Catherine Connors is a mother, writer and recovering academic who traded the lecture hall for the playroom and discovered that university students and preschoolers have much the same attention span. She still dips her toes into academic waters by writing the occasional scholarly article about the place of motherhood in Western philosophy, but mostly now she changes diapers and wipes noses and indulges in long reflections on whether Yo Gabba Gabba is a harbinger of the decline of western civilization. Oh, and she blogs: in addition to Bad Mother blogging at BeliefNet, she is, among other things, the author of HerBadMother.com, Managing Editor of MamaPop, moderator of Her Bad Mother’s Basement, co-founder and co-editor of WeCovet, Contributing Editor at BlogHer, and (deep breath) founder of and contributor to Canada Moms Blog. And in her spare time… oh, wait. She doesn’t have spare time. But she’s okay with that.

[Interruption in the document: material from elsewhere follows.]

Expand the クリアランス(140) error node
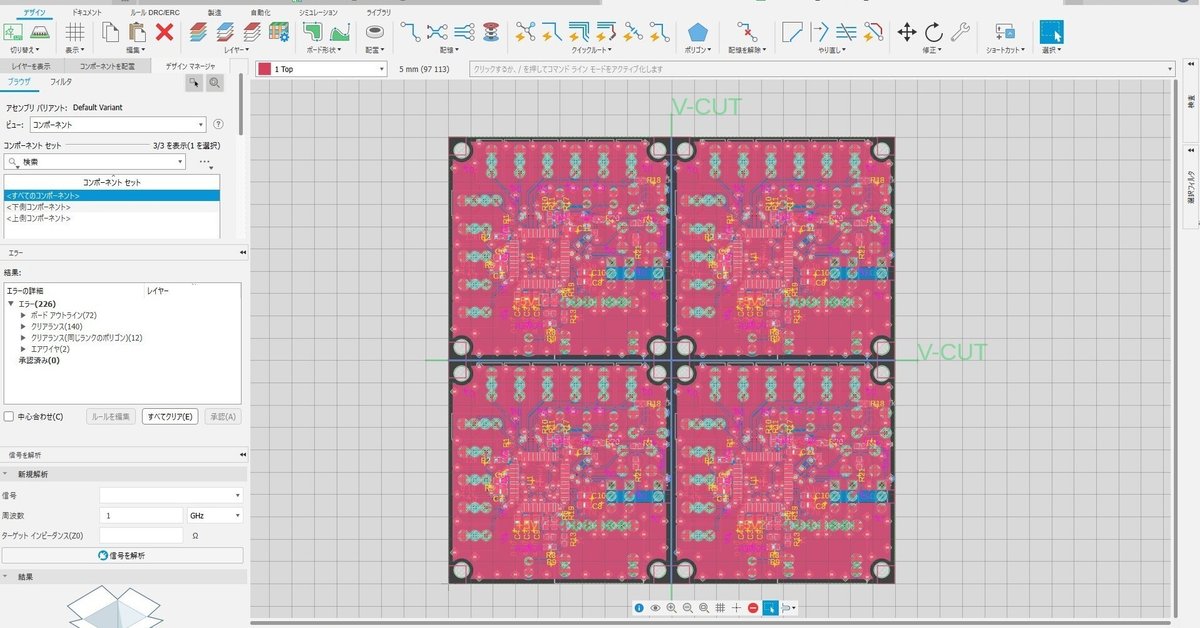The height and width of the screenshot is (628, 1200). tap(23, 326)
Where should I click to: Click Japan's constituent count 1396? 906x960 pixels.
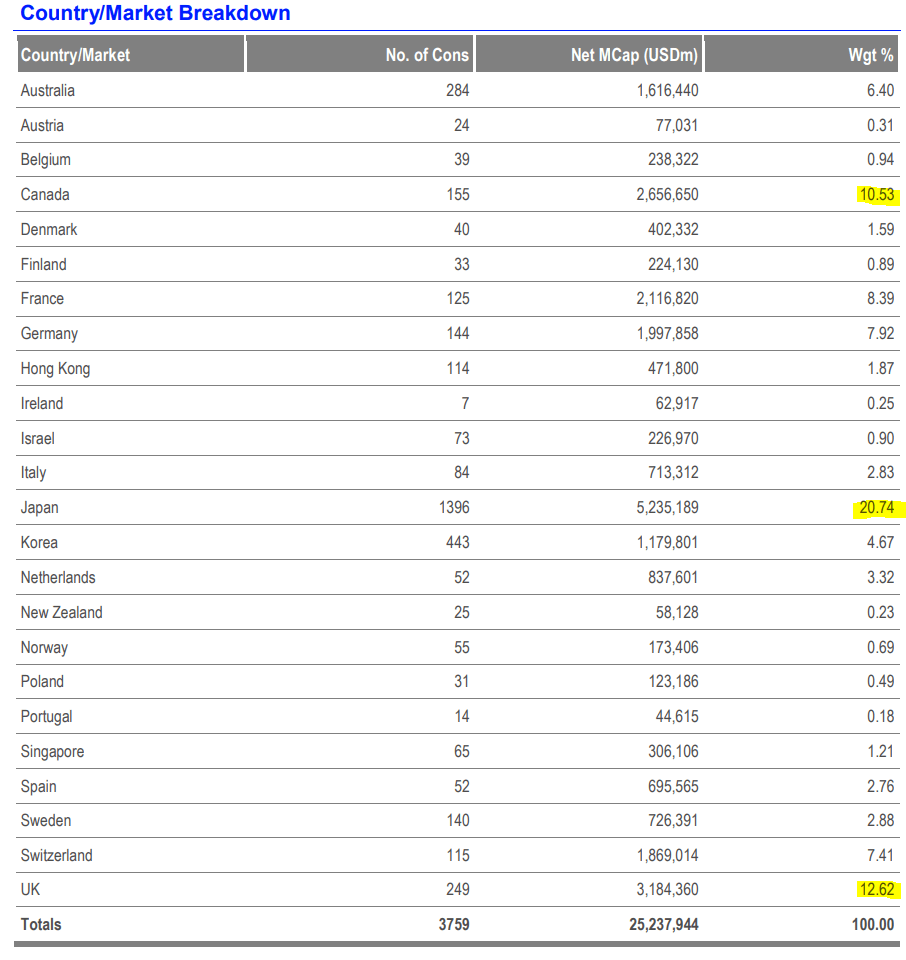coord(454,508)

Last weekend, it was my father’s birthday. We were at Disney World. I thought about him, a lot.
When I was a little bit older than Emilia, my dad’s stepfather died. I remember it well, because we had just arrived back from a trip to Disneyland, and as I watched my father mourn and observed his sadness and contemplated its relevance to me – my parents would die someday, too – I decided: when my parents died, I would go to Disneyland. I would go to Disneyland and I would ride the teacups and spin and spin and spin and laugh and laugh and laugh, just as we had just weeks earlier, and the sadness wouldn’t hurt me because I would be too happy and it would all be fine.
As the days and weeks and months and years passed, I lost my conviction in the healing power of Disney. There was nothing, I realized, that would mitigate the terrible sadness that would come if I lost my parents. I would be shattered, I knew. Disney would not help me.

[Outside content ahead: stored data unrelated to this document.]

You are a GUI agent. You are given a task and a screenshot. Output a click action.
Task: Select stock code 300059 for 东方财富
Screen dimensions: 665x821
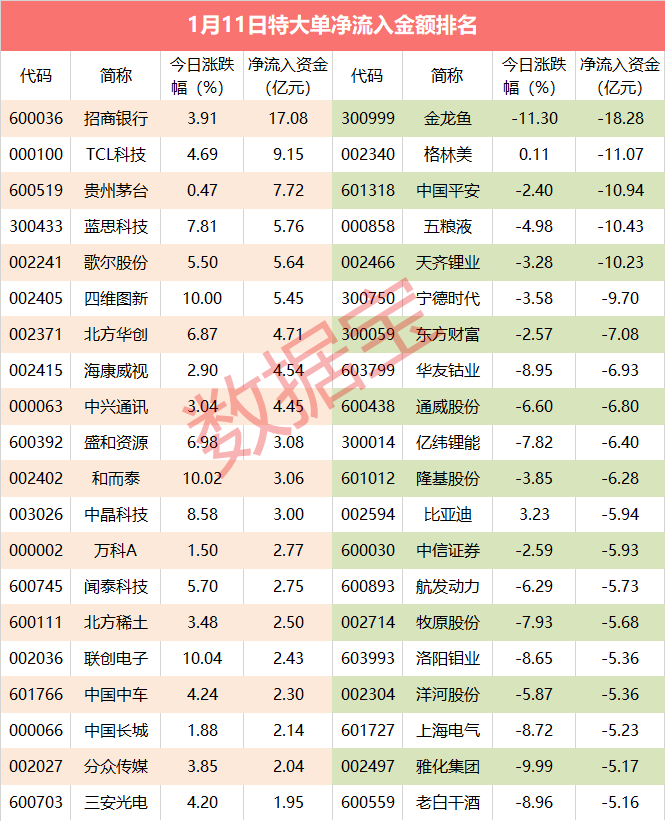pyautogui.click(x=367, y=335)
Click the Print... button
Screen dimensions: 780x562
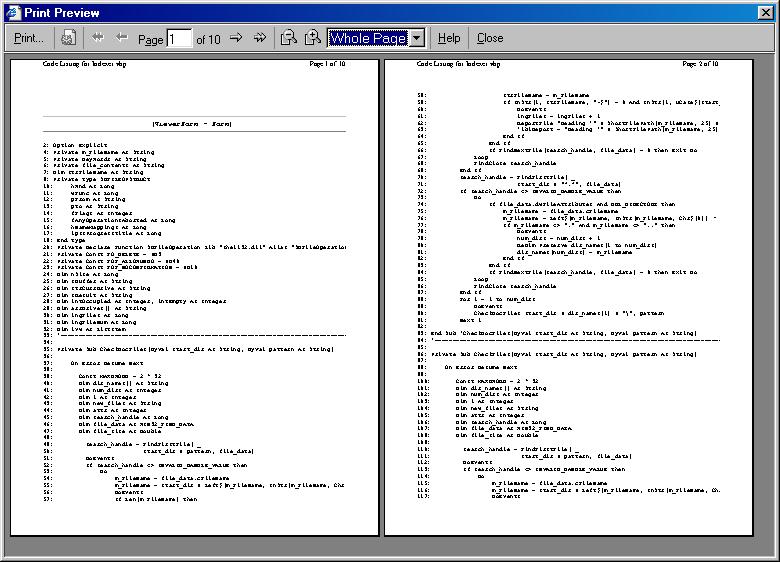(x=29, y=38)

It didn’t help me this past weekend. It didn’t help me – or so I thought, for a passing moment. As I quietly reflected upon the loss of my dad and upon his birthday, and upon how we threw him a sort of birthday party when he died, with a cake at the beach and everything, and how that was awesome for the kids, because it gave them an opportunity to associate their lost grandpa with joy rather than sadness… as I reflected upon that, upon the great gift that that was, to let my children focus on happiness rather than grief, I changed my mind. Disney had helped me, as would any happy place have helped, as did the happy place we made of my father’s memorial – by making my children happy, by making happiness the defining experience for them in the time of my grief, such that my own sadness would not so deeply touch them, and so that their joy could expand to envelope me, such that my own sadness was soothed, a little.
And for that, I am deeply, humbly grateful. To my children, and to Mickey and Buzz Lightyear and the princesses and the gang, and to every force out there that promotes happiness, whether than happiness comes with tiaras and fireworks and spinning teacups or with cake and balloons or with sunshine and birdsong or with prayer or meditation or running like the wind or with just being in joy.